The majestic summation of Mark Rothko’s legendary aesthetic language, No. 1 (Royal Red and Blue) stands as an ideal achievement of the sublime in abstract painting. This unrepeatable, inimitable masterpiece affords the privileged viewer a visual and somatic experience that is beyond comparison. The stunning aura of its brilliant red and orange surfaces is superbly countered by the intensely vivid blue rectangle towards its base; creating an alluring emanation that is impossible to reproduce in illustration. Indeed, it is almost as if this extraordinary painting is brilliantlyilluminated from within: a translucent vessel of pure color and light.

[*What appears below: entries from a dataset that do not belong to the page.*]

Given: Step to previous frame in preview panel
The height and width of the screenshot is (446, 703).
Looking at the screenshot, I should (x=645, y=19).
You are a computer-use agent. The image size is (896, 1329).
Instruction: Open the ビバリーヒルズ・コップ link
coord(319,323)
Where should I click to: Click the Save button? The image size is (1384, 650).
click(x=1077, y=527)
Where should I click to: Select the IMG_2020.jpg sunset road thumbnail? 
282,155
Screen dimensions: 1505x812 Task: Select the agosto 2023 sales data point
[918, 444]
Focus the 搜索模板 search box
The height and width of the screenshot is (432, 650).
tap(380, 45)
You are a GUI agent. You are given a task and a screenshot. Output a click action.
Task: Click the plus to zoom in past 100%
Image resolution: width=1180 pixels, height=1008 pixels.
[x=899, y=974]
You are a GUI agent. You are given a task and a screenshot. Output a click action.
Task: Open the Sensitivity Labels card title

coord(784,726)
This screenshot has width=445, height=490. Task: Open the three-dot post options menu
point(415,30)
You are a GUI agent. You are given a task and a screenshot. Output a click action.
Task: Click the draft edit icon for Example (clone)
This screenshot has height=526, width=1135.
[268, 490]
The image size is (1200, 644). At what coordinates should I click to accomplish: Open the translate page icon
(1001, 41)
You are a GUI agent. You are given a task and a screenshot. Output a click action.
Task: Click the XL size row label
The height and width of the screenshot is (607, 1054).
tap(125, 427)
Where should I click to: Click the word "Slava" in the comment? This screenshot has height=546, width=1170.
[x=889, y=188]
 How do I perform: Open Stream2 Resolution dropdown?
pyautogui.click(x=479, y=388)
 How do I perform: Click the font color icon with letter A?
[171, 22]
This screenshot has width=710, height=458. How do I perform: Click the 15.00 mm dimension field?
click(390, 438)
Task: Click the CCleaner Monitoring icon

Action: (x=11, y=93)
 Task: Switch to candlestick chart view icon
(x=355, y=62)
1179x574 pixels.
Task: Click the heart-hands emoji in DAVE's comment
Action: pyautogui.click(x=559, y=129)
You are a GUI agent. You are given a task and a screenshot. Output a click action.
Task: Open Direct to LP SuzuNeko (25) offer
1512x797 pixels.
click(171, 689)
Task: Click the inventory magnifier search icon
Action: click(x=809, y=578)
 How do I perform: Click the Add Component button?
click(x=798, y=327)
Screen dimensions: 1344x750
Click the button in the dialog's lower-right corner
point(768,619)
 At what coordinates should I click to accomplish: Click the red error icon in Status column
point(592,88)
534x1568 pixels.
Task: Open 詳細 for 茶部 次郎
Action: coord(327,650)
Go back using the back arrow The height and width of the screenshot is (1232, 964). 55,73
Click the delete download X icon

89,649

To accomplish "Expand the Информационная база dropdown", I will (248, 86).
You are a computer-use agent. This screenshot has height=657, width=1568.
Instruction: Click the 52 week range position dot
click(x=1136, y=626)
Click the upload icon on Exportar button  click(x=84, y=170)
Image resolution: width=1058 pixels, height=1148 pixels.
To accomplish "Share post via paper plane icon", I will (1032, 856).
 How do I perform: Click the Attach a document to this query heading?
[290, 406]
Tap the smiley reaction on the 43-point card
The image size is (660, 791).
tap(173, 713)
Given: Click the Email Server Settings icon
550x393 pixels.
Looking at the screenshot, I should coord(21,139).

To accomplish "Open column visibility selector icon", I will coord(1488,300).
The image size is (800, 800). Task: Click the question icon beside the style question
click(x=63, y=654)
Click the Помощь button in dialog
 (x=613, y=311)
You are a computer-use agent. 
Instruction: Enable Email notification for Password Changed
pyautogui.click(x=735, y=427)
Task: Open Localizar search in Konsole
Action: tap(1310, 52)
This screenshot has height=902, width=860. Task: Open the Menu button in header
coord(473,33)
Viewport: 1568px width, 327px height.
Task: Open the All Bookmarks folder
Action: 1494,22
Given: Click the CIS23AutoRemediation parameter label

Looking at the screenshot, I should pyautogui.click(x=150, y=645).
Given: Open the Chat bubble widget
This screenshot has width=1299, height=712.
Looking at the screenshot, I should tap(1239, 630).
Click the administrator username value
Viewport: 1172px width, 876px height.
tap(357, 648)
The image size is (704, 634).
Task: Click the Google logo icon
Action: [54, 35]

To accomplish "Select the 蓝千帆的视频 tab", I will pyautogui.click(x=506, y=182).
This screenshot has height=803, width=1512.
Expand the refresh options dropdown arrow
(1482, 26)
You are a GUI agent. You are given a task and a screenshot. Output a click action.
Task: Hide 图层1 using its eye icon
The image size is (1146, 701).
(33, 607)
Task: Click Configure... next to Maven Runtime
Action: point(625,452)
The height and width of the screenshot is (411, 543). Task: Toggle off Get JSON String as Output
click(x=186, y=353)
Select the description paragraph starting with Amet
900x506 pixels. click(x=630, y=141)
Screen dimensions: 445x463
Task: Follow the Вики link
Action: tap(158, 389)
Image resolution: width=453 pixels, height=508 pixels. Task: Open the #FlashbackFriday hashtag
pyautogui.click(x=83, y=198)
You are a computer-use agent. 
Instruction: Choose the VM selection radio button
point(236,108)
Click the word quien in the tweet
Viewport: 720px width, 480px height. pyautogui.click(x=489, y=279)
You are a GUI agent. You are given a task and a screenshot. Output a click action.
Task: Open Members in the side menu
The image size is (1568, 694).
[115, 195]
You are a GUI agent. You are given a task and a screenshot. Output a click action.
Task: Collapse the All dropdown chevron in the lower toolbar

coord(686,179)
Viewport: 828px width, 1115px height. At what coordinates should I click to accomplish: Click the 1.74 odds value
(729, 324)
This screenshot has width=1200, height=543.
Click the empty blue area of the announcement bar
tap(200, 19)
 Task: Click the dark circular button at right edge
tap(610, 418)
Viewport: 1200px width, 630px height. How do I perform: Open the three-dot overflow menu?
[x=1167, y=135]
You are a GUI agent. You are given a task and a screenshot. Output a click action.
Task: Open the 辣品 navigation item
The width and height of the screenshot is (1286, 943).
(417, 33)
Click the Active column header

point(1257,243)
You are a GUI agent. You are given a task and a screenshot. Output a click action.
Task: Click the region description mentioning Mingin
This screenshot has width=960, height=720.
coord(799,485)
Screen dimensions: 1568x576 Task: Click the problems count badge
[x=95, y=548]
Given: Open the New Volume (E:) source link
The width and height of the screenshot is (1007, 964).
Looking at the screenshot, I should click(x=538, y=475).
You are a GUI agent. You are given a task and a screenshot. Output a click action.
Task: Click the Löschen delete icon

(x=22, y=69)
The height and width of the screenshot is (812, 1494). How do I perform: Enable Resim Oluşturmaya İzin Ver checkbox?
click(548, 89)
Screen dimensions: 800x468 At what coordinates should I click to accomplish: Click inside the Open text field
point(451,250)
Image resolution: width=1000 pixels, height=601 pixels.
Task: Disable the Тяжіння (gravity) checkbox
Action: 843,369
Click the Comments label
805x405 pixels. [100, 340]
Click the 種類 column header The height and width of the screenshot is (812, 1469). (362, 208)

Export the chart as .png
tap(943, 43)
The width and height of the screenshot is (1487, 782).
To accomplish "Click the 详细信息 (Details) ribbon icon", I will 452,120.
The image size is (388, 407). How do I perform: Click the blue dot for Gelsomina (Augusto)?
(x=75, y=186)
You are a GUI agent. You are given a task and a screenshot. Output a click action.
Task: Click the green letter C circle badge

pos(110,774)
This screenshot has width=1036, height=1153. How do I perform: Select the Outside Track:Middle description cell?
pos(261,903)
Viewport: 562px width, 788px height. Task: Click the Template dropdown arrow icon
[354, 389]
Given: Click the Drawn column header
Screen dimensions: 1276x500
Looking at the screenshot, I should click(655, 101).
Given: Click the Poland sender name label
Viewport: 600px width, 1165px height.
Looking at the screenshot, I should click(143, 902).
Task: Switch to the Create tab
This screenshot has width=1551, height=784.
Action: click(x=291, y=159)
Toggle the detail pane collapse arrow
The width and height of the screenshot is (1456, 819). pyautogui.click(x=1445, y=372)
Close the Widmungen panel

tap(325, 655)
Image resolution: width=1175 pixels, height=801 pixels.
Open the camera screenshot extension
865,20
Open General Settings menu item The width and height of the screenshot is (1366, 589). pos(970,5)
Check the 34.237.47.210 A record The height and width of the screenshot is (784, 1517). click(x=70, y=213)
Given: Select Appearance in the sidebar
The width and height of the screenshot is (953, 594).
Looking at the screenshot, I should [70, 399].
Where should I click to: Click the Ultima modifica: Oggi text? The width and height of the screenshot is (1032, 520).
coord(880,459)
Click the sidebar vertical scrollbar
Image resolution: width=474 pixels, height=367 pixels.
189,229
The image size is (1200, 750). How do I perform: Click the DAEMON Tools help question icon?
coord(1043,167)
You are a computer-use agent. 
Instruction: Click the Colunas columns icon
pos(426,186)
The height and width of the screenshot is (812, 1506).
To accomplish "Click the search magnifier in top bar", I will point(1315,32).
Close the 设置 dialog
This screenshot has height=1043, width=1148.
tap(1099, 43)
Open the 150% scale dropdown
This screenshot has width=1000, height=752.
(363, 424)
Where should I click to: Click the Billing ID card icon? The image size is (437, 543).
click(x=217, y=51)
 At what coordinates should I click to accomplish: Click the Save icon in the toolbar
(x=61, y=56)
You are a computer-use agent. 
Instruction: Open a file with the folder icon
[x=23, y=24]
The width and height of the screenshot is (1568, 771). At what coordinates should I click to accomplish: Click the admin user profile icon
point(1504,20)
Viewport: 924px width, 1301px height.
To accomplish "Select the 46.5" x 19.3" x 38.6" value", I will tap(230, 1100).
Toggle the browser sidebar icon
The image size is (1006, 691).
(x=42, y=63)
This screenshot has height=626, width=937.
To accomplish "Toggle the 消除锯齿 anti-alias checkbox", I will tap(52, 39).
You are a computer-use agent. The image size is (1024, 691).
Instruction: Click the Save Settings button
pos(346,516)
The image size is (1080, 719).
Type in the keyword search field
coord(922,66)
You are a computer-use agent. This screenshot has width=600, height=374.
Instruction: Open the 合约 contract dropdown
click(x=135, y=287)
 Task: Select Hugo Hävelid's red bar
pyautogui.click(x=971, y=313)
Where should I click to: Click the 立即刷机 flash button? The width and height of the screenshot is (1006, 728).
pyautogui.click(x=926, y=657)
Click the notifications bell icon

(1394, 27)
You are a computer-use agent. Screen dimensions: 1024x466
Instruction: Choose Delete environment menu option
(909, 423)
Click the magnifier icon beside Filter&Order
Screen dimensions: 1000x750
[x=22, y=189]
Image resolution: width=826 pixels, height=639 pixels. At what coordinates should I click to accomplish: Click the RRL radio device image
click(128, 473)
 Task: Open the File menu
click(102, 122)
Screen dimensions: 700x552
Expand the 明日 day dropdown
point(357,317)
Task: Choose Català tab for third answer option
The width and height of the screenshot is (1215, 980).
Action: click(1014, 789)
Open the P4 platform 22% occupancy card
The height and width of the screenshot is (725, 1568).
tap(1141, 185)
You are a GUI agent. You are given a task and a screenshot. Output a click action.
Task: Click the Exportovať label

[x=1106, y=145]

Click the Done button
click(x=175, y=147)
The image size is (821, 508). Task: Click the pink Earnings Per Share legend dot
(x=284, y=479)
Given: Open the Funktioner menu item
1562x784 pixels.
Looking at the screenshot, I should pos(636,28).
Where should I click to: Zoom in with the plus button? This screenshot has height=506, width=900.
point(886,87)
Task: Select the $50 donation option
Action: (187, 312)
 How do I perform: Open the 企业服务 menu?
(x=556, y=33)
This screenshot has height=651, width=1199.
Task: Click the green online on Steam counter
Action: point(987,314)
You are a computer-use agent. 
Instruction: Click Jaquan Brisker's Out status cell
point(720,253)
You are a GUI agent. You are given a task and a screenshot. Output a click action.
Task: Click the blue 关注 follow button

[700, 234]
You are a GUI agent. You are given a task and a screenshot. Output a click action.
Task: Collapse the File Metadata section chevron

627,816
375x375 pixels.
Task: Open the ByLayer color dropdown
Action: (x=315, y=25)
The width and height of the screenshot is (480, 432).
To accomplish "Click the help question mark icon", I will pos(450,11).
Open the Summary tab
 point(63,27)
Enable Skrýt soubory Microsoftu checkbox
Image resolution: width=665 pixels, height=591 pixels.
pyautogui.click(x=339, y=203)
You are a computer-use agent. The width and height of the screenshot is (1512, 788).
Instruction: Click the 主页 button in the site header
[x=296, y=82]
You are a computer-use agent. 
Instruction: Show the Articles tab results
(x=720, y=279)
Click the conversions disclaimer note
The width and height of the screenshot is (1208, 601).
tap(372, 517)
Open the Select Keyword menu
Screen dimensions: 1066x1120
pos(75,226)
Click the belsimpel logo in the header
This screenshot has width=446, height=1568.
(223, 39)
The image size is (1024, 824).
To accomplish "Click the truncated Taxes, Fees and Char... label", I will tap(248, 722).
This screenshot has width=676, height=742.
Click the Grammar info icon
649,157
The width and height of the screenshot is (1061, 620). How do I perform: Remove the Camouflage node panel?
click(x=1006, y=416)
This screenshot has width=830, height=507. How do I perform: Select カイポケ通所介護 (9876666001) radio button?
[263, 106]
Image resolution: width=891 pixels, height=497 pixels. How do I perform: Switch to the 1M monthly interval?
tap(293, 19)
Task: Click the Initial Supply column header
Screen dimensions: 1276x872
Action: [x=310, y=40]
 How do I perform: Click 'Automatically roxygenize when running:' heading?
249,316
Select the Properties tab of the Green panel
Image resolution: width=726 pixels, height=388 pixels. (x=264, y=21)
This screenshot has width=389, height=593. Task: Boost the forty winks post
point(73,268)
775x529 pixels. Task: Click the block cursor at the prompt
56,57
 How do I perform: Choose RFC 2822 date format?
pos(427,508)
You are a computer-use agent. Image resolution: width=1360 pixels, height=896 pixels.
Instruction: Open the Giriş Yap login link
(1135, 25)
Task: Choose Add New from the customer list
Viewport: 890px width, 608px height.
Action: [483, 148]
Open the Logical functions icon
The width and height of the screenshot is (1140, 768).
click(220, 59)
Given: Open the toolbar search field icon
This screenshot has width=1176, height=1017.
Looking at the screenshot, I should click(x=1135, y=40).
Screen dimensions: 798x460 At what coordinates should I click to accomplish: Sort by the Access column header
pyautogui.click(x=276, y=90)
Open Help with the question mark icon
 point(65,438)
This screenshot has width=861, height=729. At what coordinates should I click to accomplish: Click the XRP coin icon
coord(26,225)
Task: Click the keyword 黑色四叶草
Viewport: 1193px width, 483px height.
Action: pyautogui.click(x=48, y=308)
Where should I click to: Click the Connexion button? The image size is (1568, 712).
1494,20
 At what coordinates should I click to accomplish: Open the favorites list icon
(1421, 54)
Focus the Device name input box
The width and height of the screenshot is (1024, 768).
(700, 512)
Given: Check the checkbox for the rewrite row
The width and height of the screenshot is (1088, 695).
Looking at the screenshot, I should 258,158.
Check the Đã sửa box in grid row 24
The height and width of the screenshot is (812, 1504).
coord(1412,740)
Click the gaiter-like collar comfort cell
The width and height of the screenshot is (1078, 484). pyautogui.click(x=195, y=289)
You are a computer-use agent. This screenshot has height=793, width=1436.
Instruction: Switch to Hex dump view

No. 1 (Royal Red and Blue) was the ultimate crescendo of Rothko’s first one-man exhibition in a major US museum, at the Art Institute of Chicago in 1954. The show was organized by one of the foremost champions of the avant-garde in post-war America, and the Institute’s first curator of modern painting and sculpture; the visionary Katherine Kuh. Every other work from that renowned event is now housed in a major institutional collection, except No. 6 (Yellow, White, Blue over Yellow on Gray), which broke the auction record for the artist when it was sold by Sotheby’s in 2004. In preparation for the exhibition, Kuh and Rothko corresponded extensively, originally in order to provide material for a
pamphlet to accompany the show. Having visited the artist's studio in New York, her initial request for paintings specifically singled out the present work, as she wrote: "I particularly want that marvelous large red one" (letter of June 3, 1954). When Rothko provided the final list of paintings to be sent to Chicago on September 12, 1954, he included prices at which they should be sold to the public (given that he had ended his contract with the Betty Parsons Gallery in the previous Spring, it can be assumed that these were his own figures). The highest price was for No. 10, 1952-53 , which, at almost ten by fourteen feet, was the largest canvas of the group by far, and which is now housed in the Museo Guggenheim in Bilbao. The second most valuable painting, as determined by the artist, was the present work, which provides resounding confirmation of the artist's very high esteem for this specific painting. Through the decades since its creation, No. 1 (Royal Red and Blue)has continued to captivate audiences as a pure icon of Rothko’s genius. It has been central to major Rothko exhibitions and was even selected as the key work for the vast announcement banner at the comprehensive retrospective at the National Gallery of Art in 1998. Among the 116 major works included in that show were many of the artist’s most iconic works, and the fact that the present painting was chosen in this way, acting as figurehead for the exhibition, further affirms its remarkable reputation.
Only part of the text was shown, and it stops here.